Approximately 3,000 people are diagnosed with mesothelioma in the United States each year, with roughly 30,000 new cases diagnosed worldwide. The median age at diagnosis is 72 years, approximately 80% of patients are male, and veterans represent an estimated 30% of all diagnoses. The 5-year survival rate across all stages is approximately 12%, though outcomes vary significantly by type, stage, and treatment approach.

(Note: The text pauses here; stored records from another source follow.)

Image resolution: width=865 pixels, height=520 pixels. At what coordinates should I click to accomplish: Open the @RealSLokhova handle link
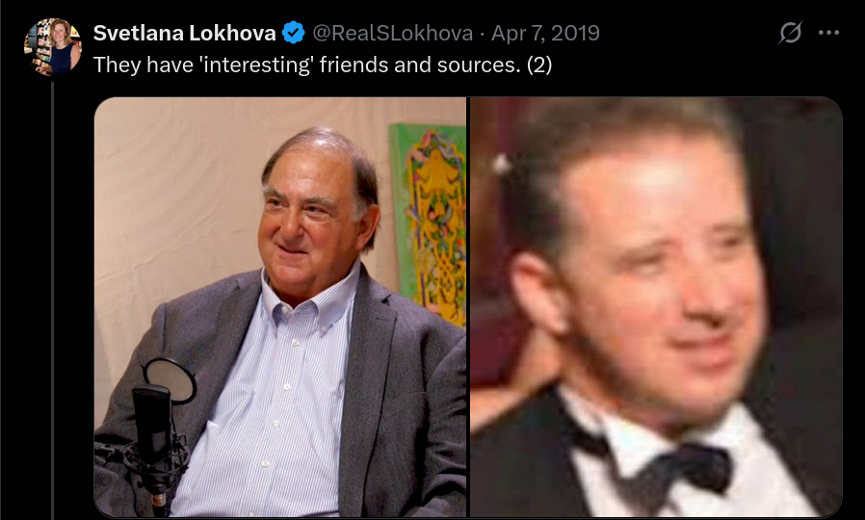point(393,33)
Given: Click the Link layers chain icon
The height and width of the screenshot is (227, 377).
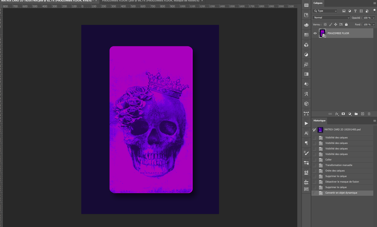Looking at the screenshot, I should pos(330,114).
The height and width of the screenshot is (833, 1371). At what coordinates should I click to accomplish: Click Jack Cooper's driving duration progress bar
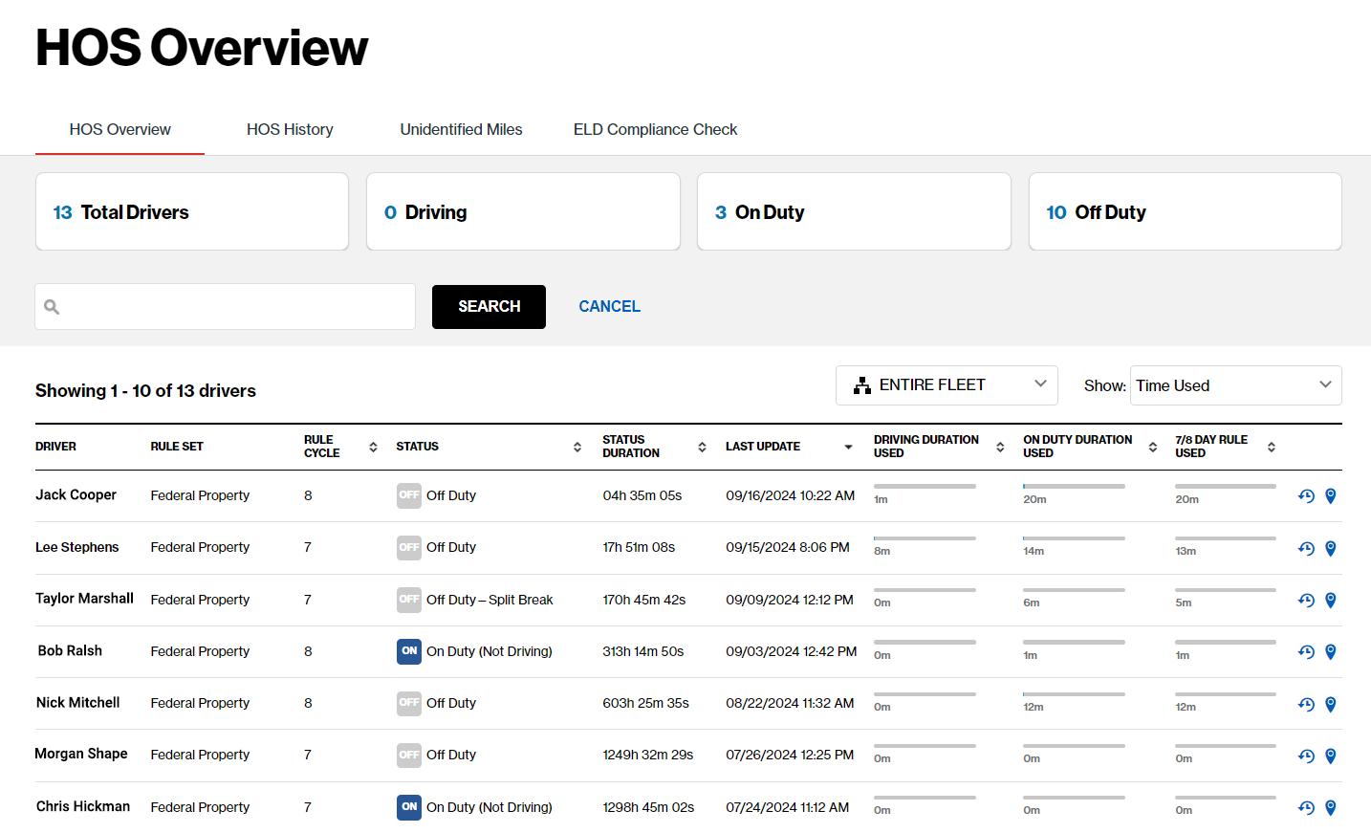[x=925, y=487]
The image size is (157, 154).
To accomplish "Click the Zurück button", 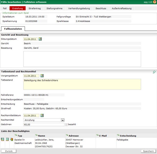I will tap(9, 151).
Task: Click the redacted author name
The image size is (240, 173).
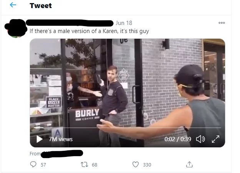Action: [70, 23]
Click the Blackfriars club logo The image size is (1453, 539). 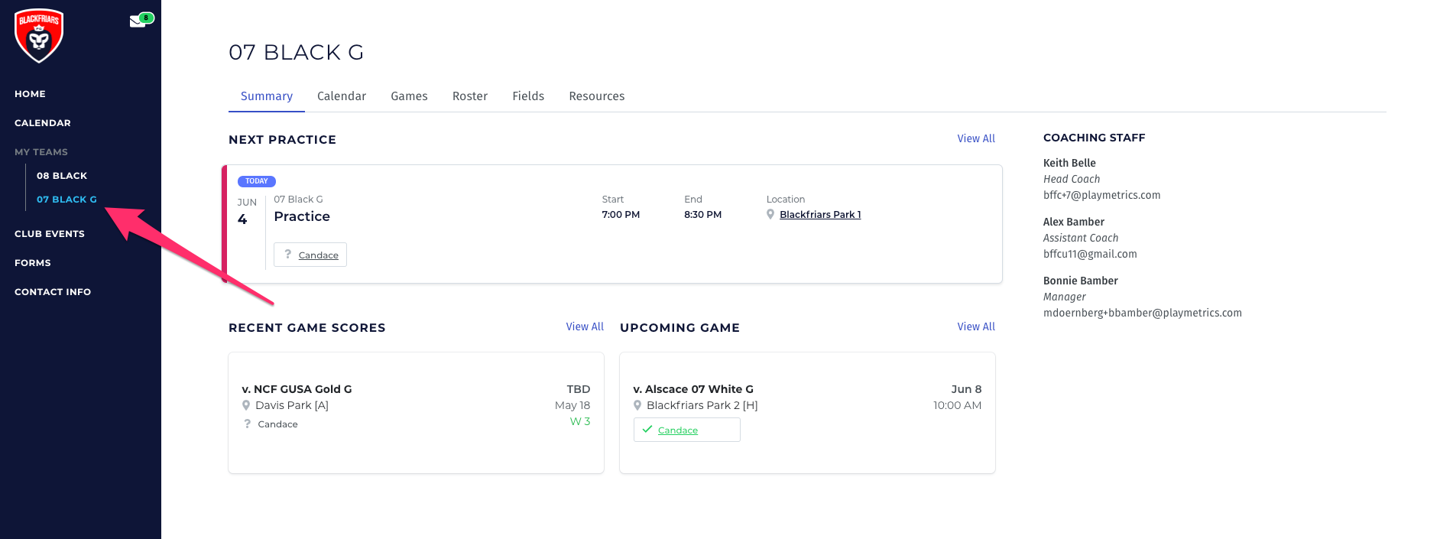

Key Statistics at a Glance
| Metric | Value | Source |
|---|---|---|
| Annual U.S. diagnoses | ~3,000 | NCI/SEER |
| Global annual diagnoses | ~30,000 | WHO/IARC |
| Median age at diagnosis | 72 years | SEER |
| Gender distribution | ~80% male, ~20% female | SEER |
| Veterans percentage | ~30% of diagnoses | VA/DOD estimates |
| Latency period | 20–50 years | NCI |
| 5-year survival (all stages) | ~12% | ACS |
| 5-year survival (localized) | ~20% | SEER |
| 5-year survival (peritoneal + HIPEC) | 50–60% | Published HIPEC studies |
| Active trust funds | 60+ | Public trust records |
| Trust fund assets remaining | $30+ billion | Trust fund filings |
Demographic Patterns
The 80/20 male-to-female ratio reflects historical occupational exposure patterns — men disproportionately worked in industries with heavy asbestos use (construction, shipbuilding, manufacturing). However, women also develop mesothelioma through secondary exposure (washing contaminated work clothes) and environmental exposure. Hispanic workers are disproportionately represented in high-risk occupations including construction, refinery maintenance, and demolition.
Trends
While overall U.S. mesothelioma incidence has plateaued, cases continue because asbestos was not banned until 2024, legacy asbestos remains in millions of buildings, and the 20–50 year latency period means workers exposed in the 1980s and 1990s are now being diagnosed. Globally, mesothelioma rates continue to rise in developing nations where asbestos use has not been curtailed.